L’une des particularités du français québécois, c’est la façon dont on prononce certains mots. Rien de nouveau me direz-vous. Non effectivement, mais est-ce que vous saviez qu’on prononce certaines voyelles sans même s’en rendre compte? C’est ce qu’on appelle la diphtongaison.Ce beau grand mot signifie simplement qu’on change de voyelle en cours de prononciation dans une seule et même syllabe.
Un texte de Mylène Roy – Dossier Éducation
Par exemple, certains Québécois et certaines Québécoises prononcent le mot fête [fait]. Donc, on prononce le [a] puis on glisse vers le [i], [fait]. Même chose pour le mot peur où on prononce [a] puis [oe], je répète [paoeʀ]. Comme c’est un fait assez courant et qu’on ne contrôle pas, on le repère quand on se compare avec une autre variété du français. Si on compare la prononciation québécoise du mot fête et celle du français hexagonal, on entend la distinction. La population française prononce [fɛt] sans la diphtongaison, on entend tout de suite la différence entre [fɛt] et [fait]. C’est la même chose pour le mot peur qui est prononcé [poeʀ] en France et [paoeʀ] ici au Québec.

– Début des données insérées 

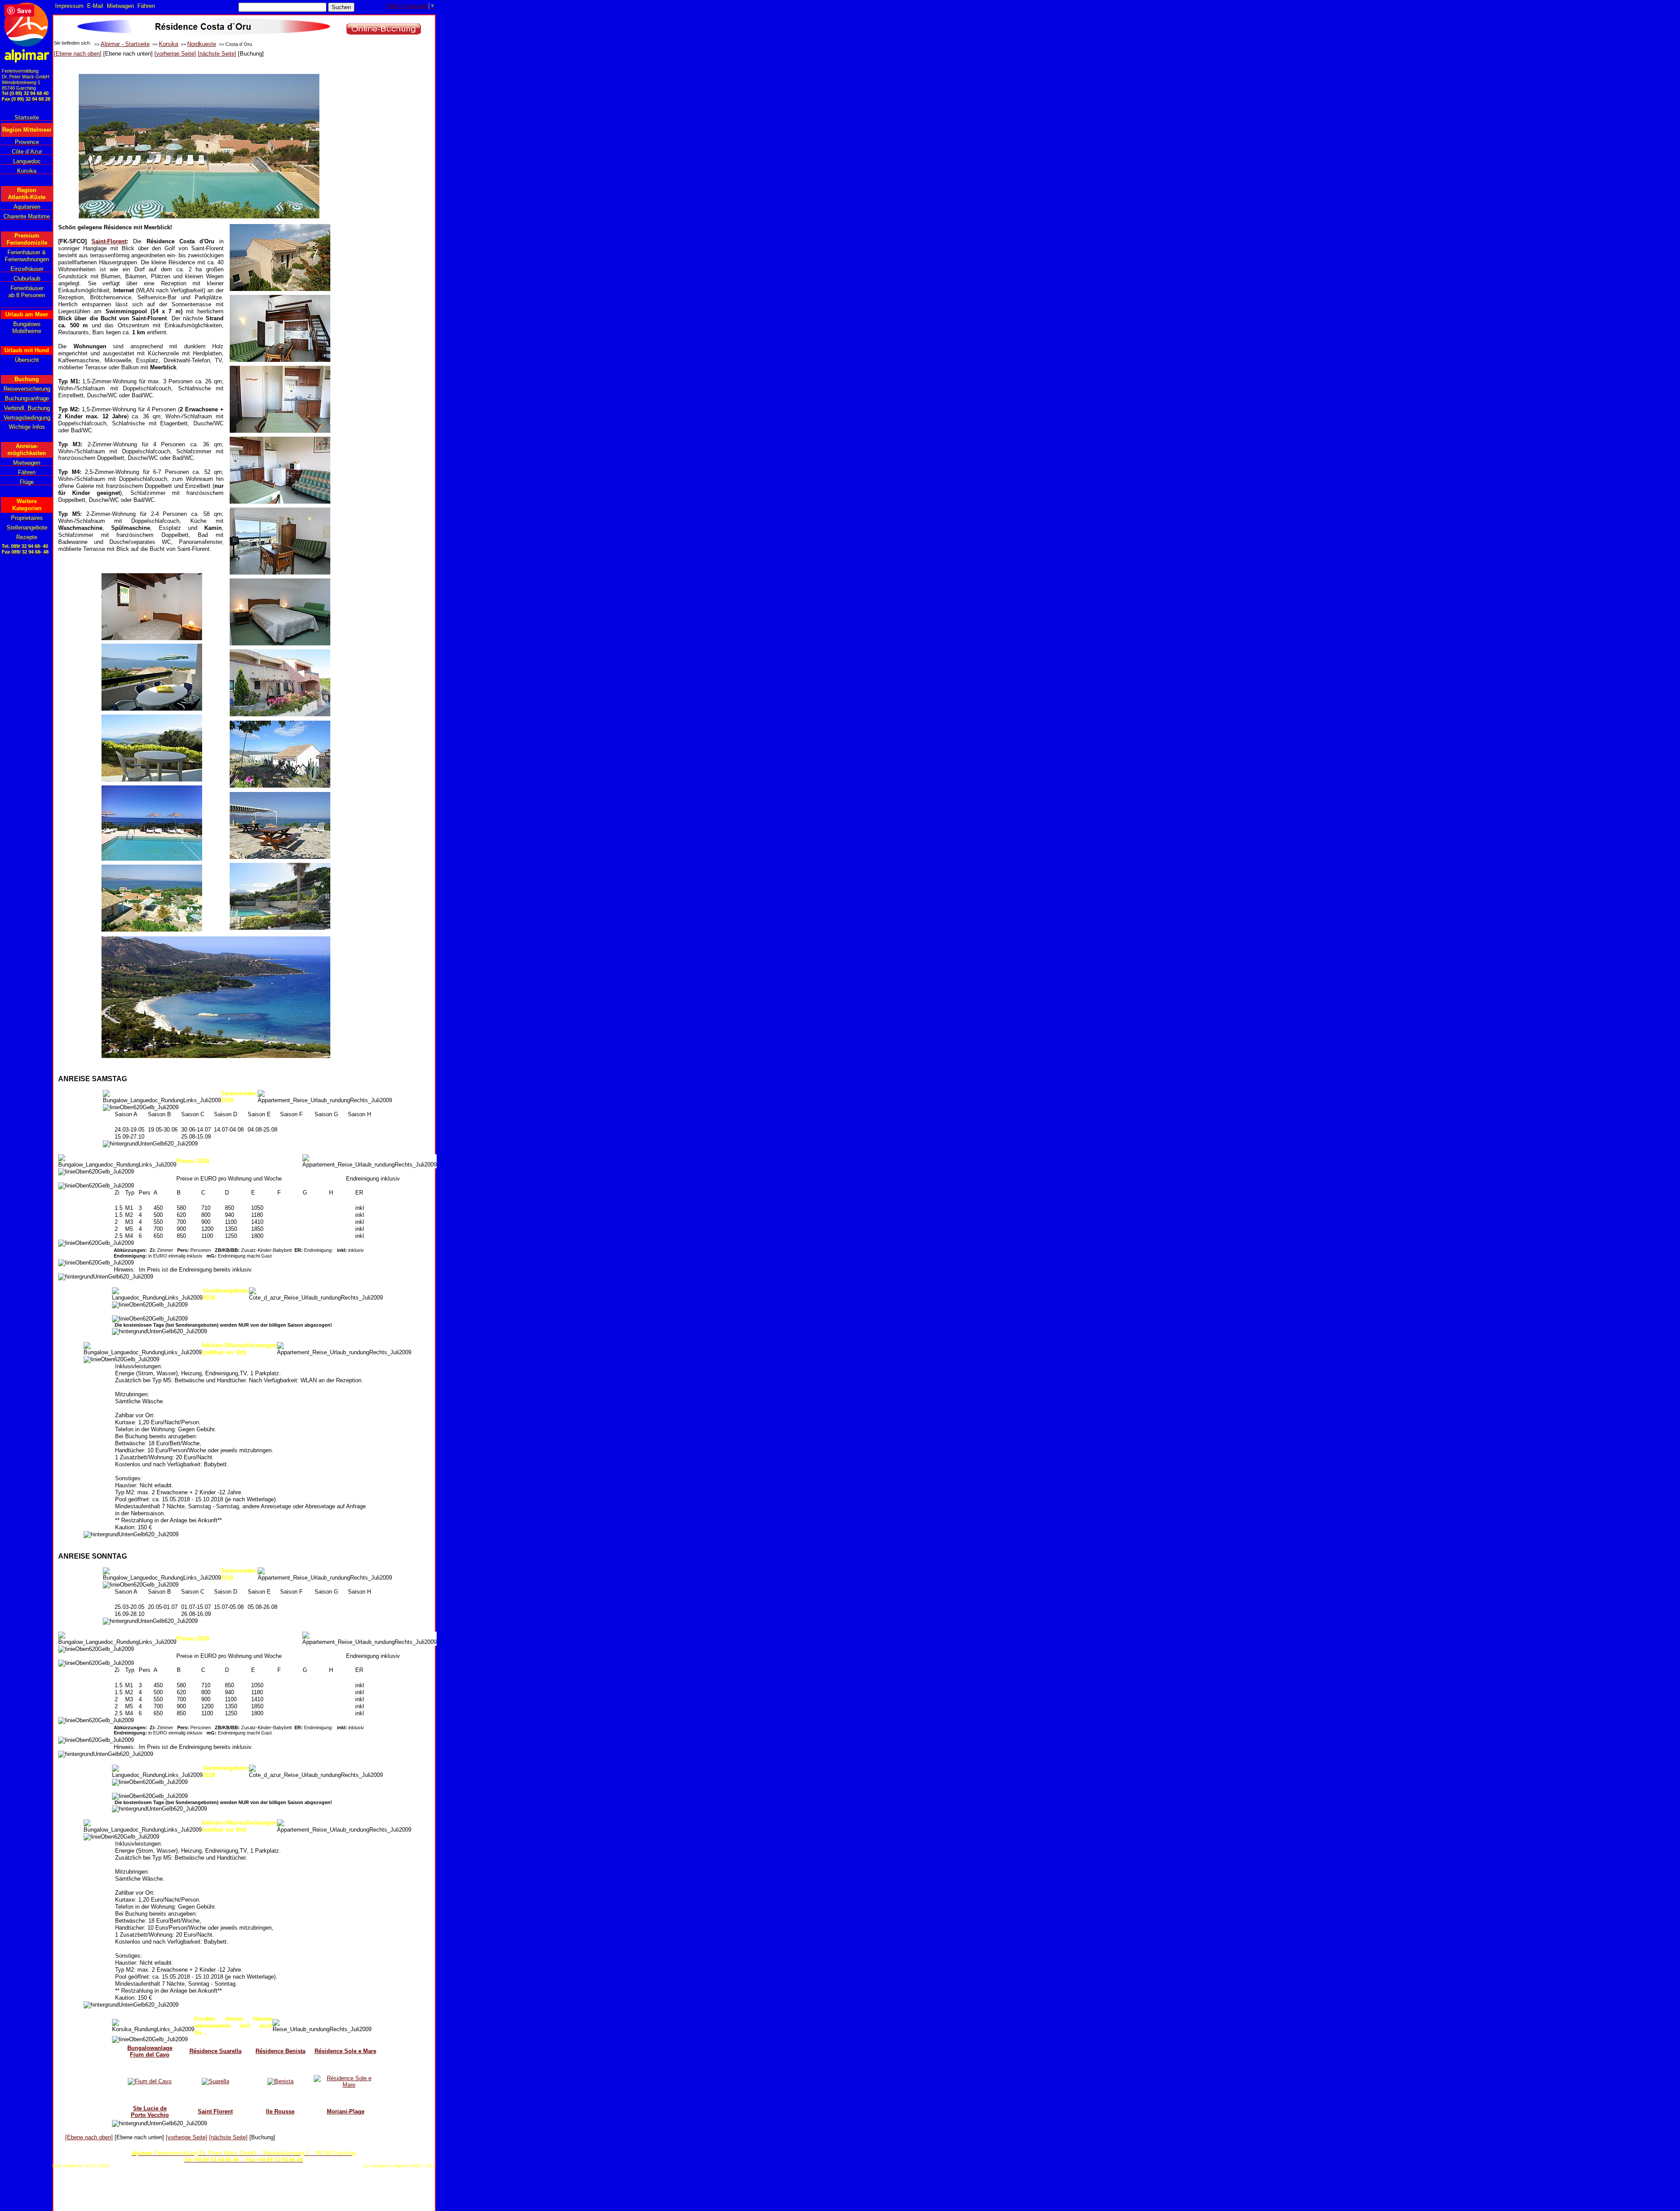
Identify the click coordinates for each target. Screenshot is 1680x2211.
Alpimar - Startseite (125, 44)
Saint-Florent (108, 241)
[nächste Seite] (217, 53)
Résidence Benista (280, 2051)
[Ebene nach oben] (78, 53)
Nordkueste (201, 44)
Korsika (168, 44)
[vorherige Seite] (175, 53)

Je vous entends déjà me demander « Comment ça se fait qu’on diphtongue comme ça nous autres, là ? », ce à quoi je répondrai que c’est l’allongement des voyelles qui permet la diphtongaison. Autrement dit, c’est le fait que certaines voyelles soient prononcées avec une durée plus longue qui rend propice le fait qu’on en prononce une autre, parce qu’en les allongeant, ça fait en sorte qu’elles peuvent être relativement instables.

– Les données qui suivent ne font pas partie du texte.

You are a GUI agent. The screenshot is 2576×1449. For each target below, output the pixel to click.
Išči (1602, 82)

Attention, ce n’est pas parce qu’on ne prononce pas le même mot de la même façon qu’en France que notre prononciation est fautive. Les sons ont simplement évolué différemment dans les deux régions, ce qui est normal vu le peu de contact entre la France et la Nouvelle-France après la Conquête britannique en 1763. Ce qui explique qu’il y ait des diphtongues en français québécois, c’est le fait que les voyelles longues du français classique ont été conservées ici alors qu’en France, la prononciation des voyelles est devenue brève pour la plupart. Donc, le phénomène de la diphtongaison n’est pas récent dans la langue française. Il y en avait déjà dans le français du 12e et 13e siècle, qu’on appelle l’ancien français. À l’époque, il y avait même des triphtongues, c’est-à-dire qu’il y avait trois voyelles qui étaient prononcées à la place d’une seule. La graphie de certains mots témoigne, encore aujourd’hui, de ces phénomènes, par exemple, les mots avec une terminaison en -eau comme beau ou encore le [a] et le [i] dans le mot faire qui se prononce maintenant [ɛ].
Malgré le fait que la diphtongaison ne soit pas une erreur de prononciation ou une façon moins correcte de prononcer un mot, il faut quand même noter qu’en contexte formel, un allongement très prononcé peut être mal perçu. Ça veut dire que si vous accentuez vraiment beaucoup votre allongement en disant, par exemple, mon [pa:iʀ] dans une rencontre avec la direction, vous risquez peut-être de vous faire juger un peu. Il faut aussi garder en tête que ce n’est pas tout le monde qui diphtongue, même si on l’entend souvent au Québec, et que ce n’est pas considéré comme étant standard donc, ça peut avoir une connotation négative.
Maintenant que vous savez ce qu’est la diphtongaison, vous ne pourrez plus vous empêcher de remarquer chaque fois qu’une personne qui vous entoure le fait, parole de linguiste !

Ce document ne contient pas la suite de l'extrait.